The explorers have told their story. The natives haven’t.
This is it. A land the size of a whole continent, yet untold. Unseen by our own cinema.
That Amazon is lost now. In the cinema, it can live again."
Embrace of the Serpent is available to watch for free via All4 for the next 20 days.
With superb performances from Daniel Day-Lewis and Vicky Krieps – accompanied by a sumptuous score from Jonny Greenwood – Paul Thomas Anderson's Oscar-nominated Phantom Thread is currently available to stream on the BBC iPlayer for the next two weeks.
An illuminating portrait of an artist on a creative journey and the women who keep his world running, this beautifully shot gothic romance is the focus of the first episode of our new Philosophy & Film podcast.
Presented by Joe Saunders, the podcast is a continuation of the long-running Philosophy & Film series held at the Picture House since 2016. In each episode, Joe is joined by a different guest philosopher who nominates a film for the pair to discuss.
In episode one, Phantom Thread has been selected by Dr Natasha McKeever from the University of Leeds, who explores themes of vulnerability and love in the film.
The Philosophy & Film podcast is available to listen via our website, or on Spotify or Apple Podcasts. And if you enjoy the first episode, the second and third episodes – on Blue Velvet and It's A Wonderful Life – are now also available, with more episodes being recorded in the coming weeks.
We know that today will be a day full of anxiety for most people reading this for a number of different reasons. With this in mind we have decided to share with you a short film that brings us unequivocal joy. It’s Snow (1974) directed by Canadian filmmaker Gayle Thomas is a short 5min cut-out animation inspired by the shape of snowflakes and touched with the airy magic of these fragile designs.
While lilting music invitingly frolics, snowflakes roll and whirl, pulse and glitter, shining with the many hues of twinkling lights. It’s Snow doesn’t have a narrative, it is a sensory delight pure and simple.
You can find the film available to watch for free thanks to the National Film Board of Canada here.
Interestingly, one of Thomas’ other short films, Quilt (1996), is one of the most watched films the NFB have ever hosted online. For more info on how this abstract animation got to the heart of the quilting community you can find an interview with the director here.

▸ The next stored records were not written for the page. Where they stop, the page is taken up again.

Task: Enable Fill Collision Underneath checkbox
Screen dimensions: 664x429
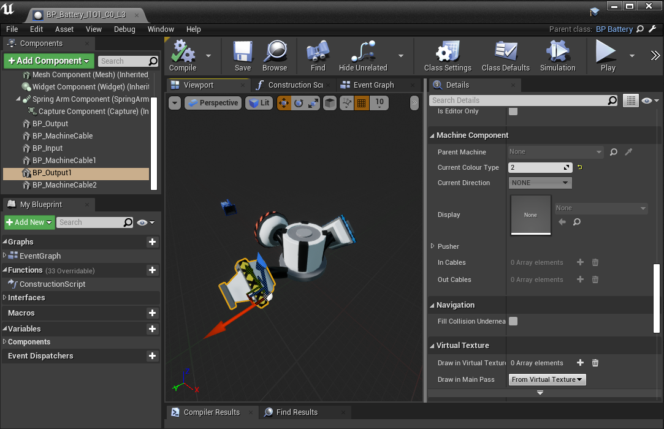Action: [513, 321]
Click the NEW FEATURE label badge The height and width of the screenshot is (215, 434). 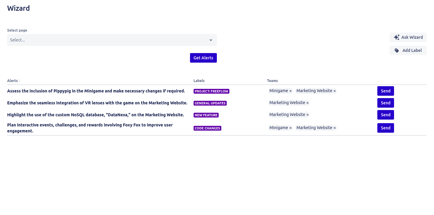pos(206,115)
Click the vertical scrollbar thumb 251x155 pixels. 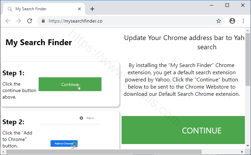[x=248, y=68]
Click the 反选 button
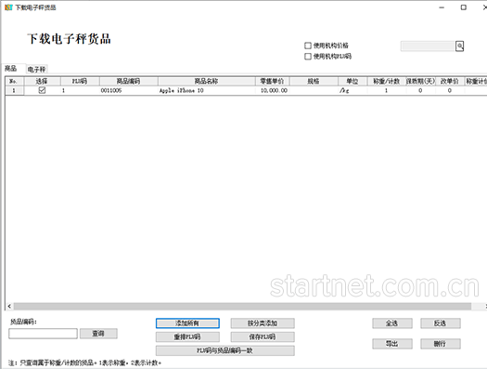This screenshot has width=487, height=369. click(x=441, y=323)
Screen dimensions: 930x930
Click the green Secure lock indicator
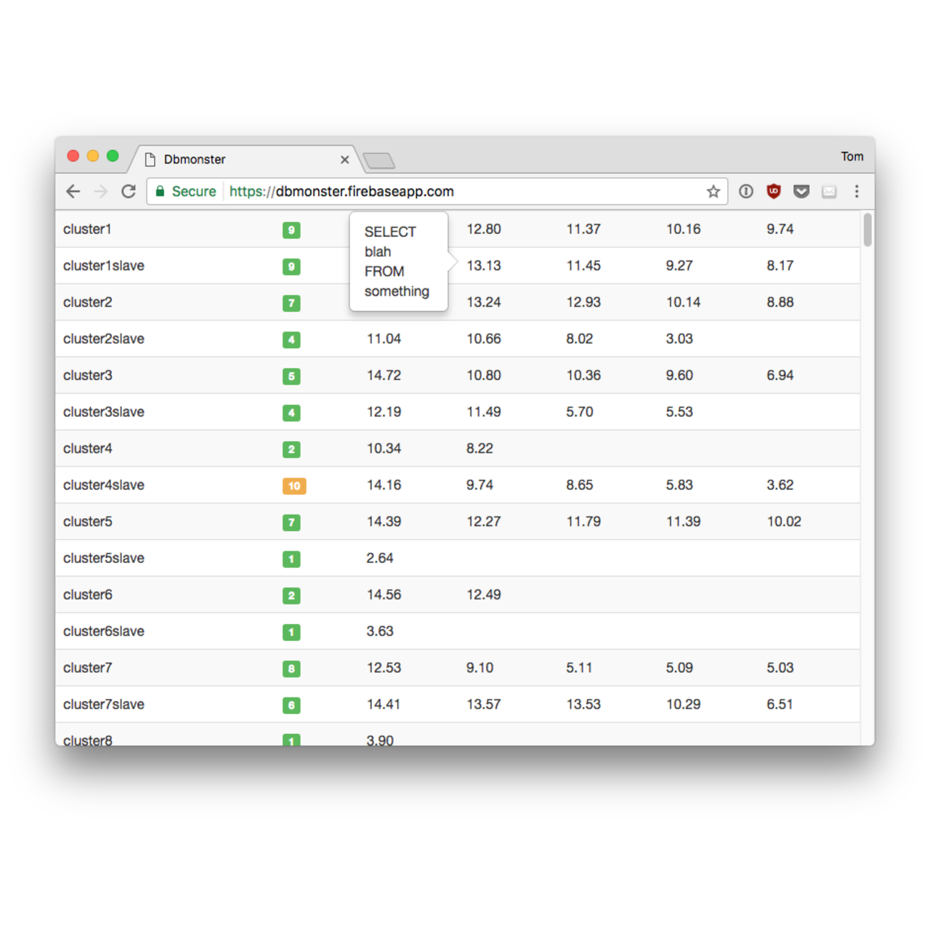[x=186, y=191]
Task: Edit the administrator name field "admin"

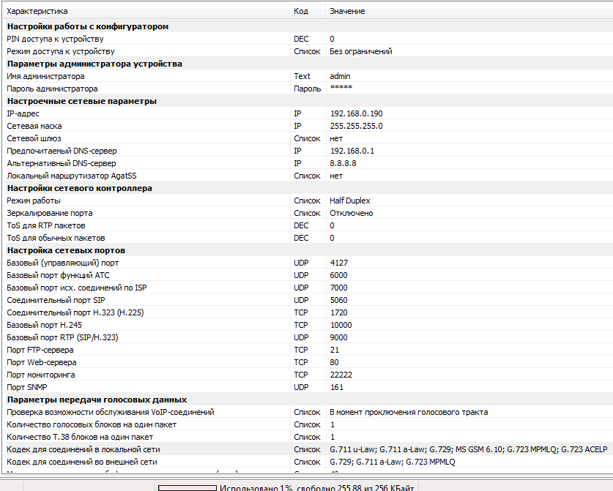Action: (x=340, y=76)
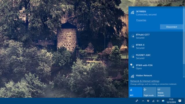
Task: Open Properties link for SKY988D6
Action: coord(141,20)
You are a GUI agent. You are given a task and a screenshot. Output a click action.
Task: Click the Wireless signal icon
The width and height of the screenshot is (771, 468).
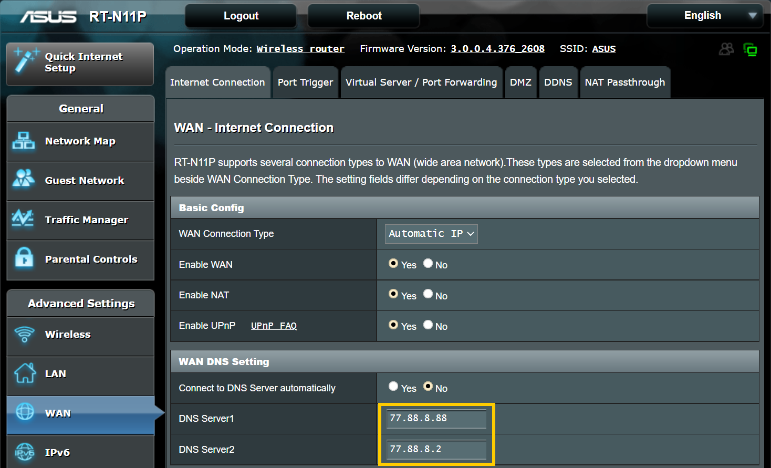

Birds Eye View’s Reclaim the Frame online Q&As have been a real lifeline for a lot of film lovers this year bringing a steady string of digital events into our home to help keep our brains challenged and open when its felt like our bodies had to go into a necessary hibernation.
This week we’ve enjoyed catching up with the Peccadillo Sofa Club Q&A they hosted between Leonie Krippendorff, writer and director of Cocoon, in conversation with writer Amelia Abraham. You can find a recording of the discussion here bit.ly/RTFCocoon w/ BSL interpretation & CC.
This Reclaim the Frame event is a joyful exploration of Krippendorff’s second feature. Set in the heat of a shimmering Berlin summer (a world away from the grey and icy view outside our window today), Cocoon follows Nora as she spends her days as a third wheel to her older sister Jule and her best friend Aylin, who think only of boys and their weight. Juggling pressures to fit in and a largely absent mother, things begin to change for Nora when she meets Romy.
Cocoon is a raw, honest and beautifully romantic film capturing the both the highs and lows of female adolescence. If you’d like to watch it you can rent this title you can find it online at the Leeds Film Player where we are presenting it together to rent for £7.50.